Your Evidence Based Guide to Building Muscle (Part 4)

Technique guidelines for maximizing muscle growth

While there are some general guidelines for exercise technique, this is another area where you need to figure out what feels the best for you. Almost all these guidelines will be superseded by how you feel and what gets you the best results. That being said, the following are some good places to start. 

Every rep involves a lowering portion (the eccentric) and a push (concentric). We want to make sure we control the eccentric part of the rep so that we bias tension on the muscle as it stretches. If we lower too quickly we will bias more springy properties of the tendon, and won’t get as much muscle building signal that comes from stretching the muscle under load. On the concentric, we need to push as hard as we can on every rep to ensure we are activating those fast twitch muscle fibers. Additionally, we can add pauses in the stretch position of the rep as a way of lowering the amount of weight we need to lift to get a potent hypertrophic stimulus. By pausing where the exercise is the hardest, we bias the movement more towards the part of the rep that is the most beneficial for hypertrophy. This is not a must, but is a nice way to get as much or more growth stimulus from a set with the same or less fatigue. Finally, we want to make sure we train through as full a range of motion as we have available without compensation. For example, if we are training our quads in a squat, we want to achieve full knee flexion - i.e. lower the weight down to the point where your hamstring touches your calf.
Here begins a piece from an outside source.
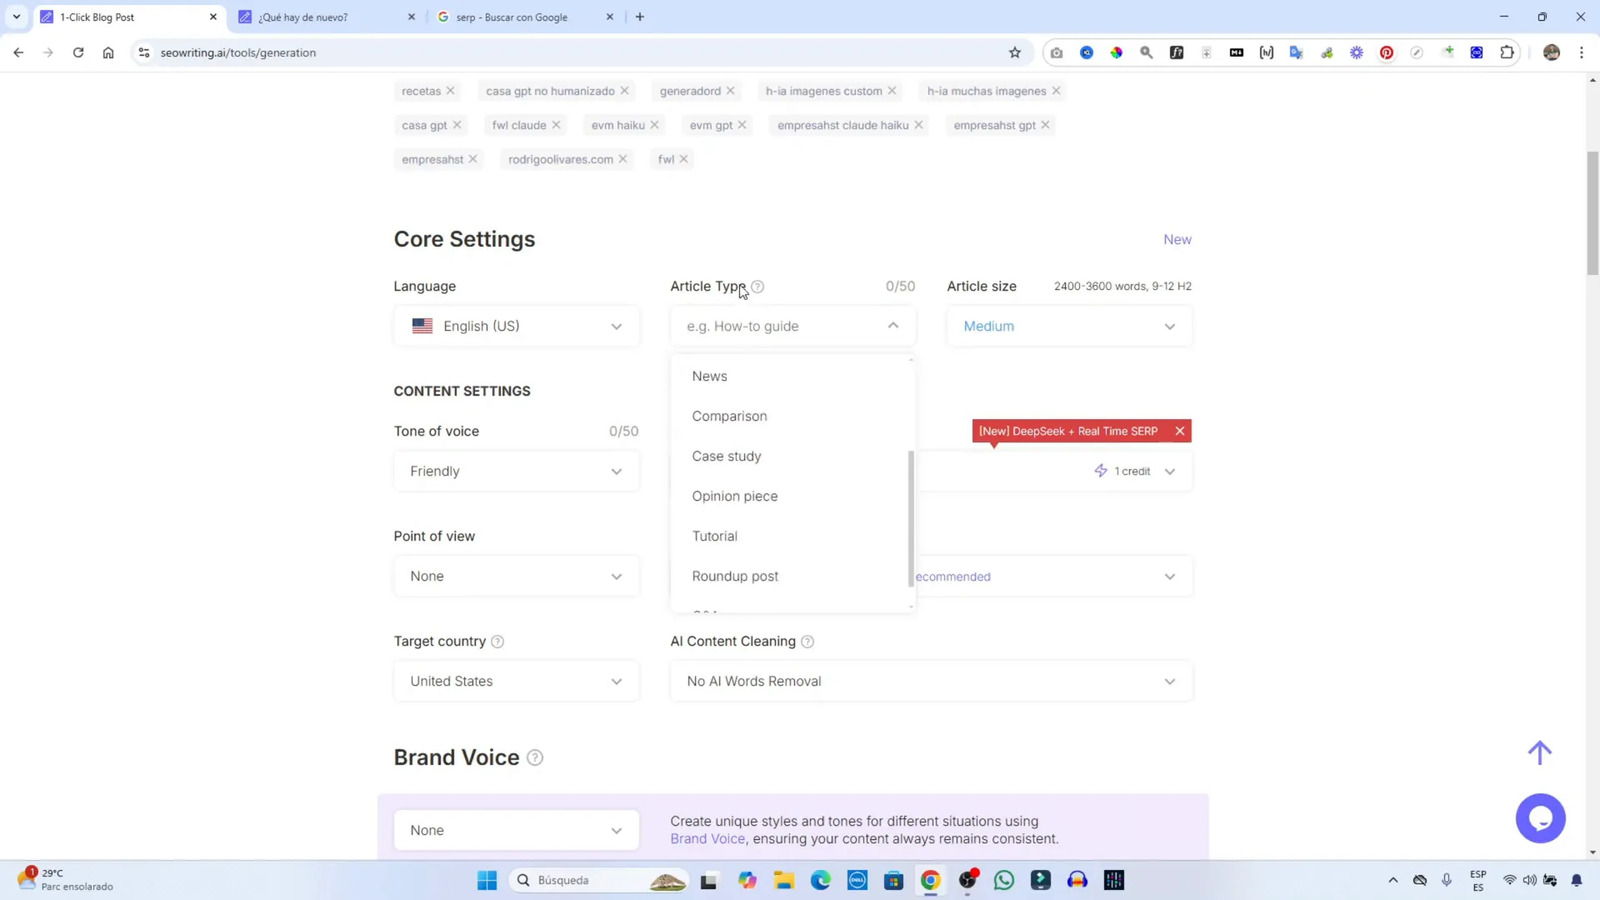Click the Brand Voice help icon
Viewport: 1600px width, 900px height.
(x=535, y=758)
However, we don’t want to go so low that our heels come off the ground or we have to round our low back to get there. Neither of those things is dangerous, but not productive from a muscle building perspective. A good guideline is to take whatever muscle you are training and look at the main function of that muscle. For example your bicep flexes your elbow, so you want to make sure you fully bend and straighten your elbow joint on every rep. 
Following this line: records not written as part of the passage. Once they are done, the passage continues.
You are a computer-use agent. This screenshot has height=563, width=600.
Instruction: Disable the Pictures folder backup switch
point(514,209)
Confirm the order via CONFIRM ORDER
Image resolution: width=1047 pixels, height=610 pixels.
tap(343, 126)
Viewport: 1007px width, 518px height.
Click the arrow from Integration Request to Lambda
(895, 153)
One big consideration for the way you perform your exercises is a term coined by Dr. Mike Israetel: Stimulus To Fatigue Ratio. This is a lens through which we look at how effective an exercise is relative to how much fatigue it generates. There are essentially 4 different categories of exercises in this framework. Exercises that don’t generate a ton of fatigue and don’t generate a ton of stimulus, which should not be a major part of your program. Think of a plank, an isometric movement for our abs that will not grow our abs very well. Then there are exercises that don’t generate very much stimulus and generate a ton of fatigue, which should almost never be in your program. Think leg press done very heavy with a very short range of motion. Then we have exercises that don’t generate a ton of fatigue, but generate a ton of stimulus. If you find any of these please let me know, because they don’t really exist. Our final category is generally the types of exercises that make up the majority of your program: exercises that give good stimulus and also carry a fair bit of fatigue. In practice applying this principle is about finding those exercises that feel very stimulative and doing them in ways as to minimize the fatigue cost with doing them. This could be different for everyone, but it might mean slowing down the eccentric and pausing in the stretched position of the rep, for example. These two techniques limit the amount of load you can lift in an exercise, but spending more time in the most stimulative part of the rep maintains or increases the stimulus you get from an exercise, while the lower load reduces the fatigue cost. There are so many different variations of exercises and ways to do exercises, it’s worth experimenting to see how something feels on your body and how it could fit into your larger program.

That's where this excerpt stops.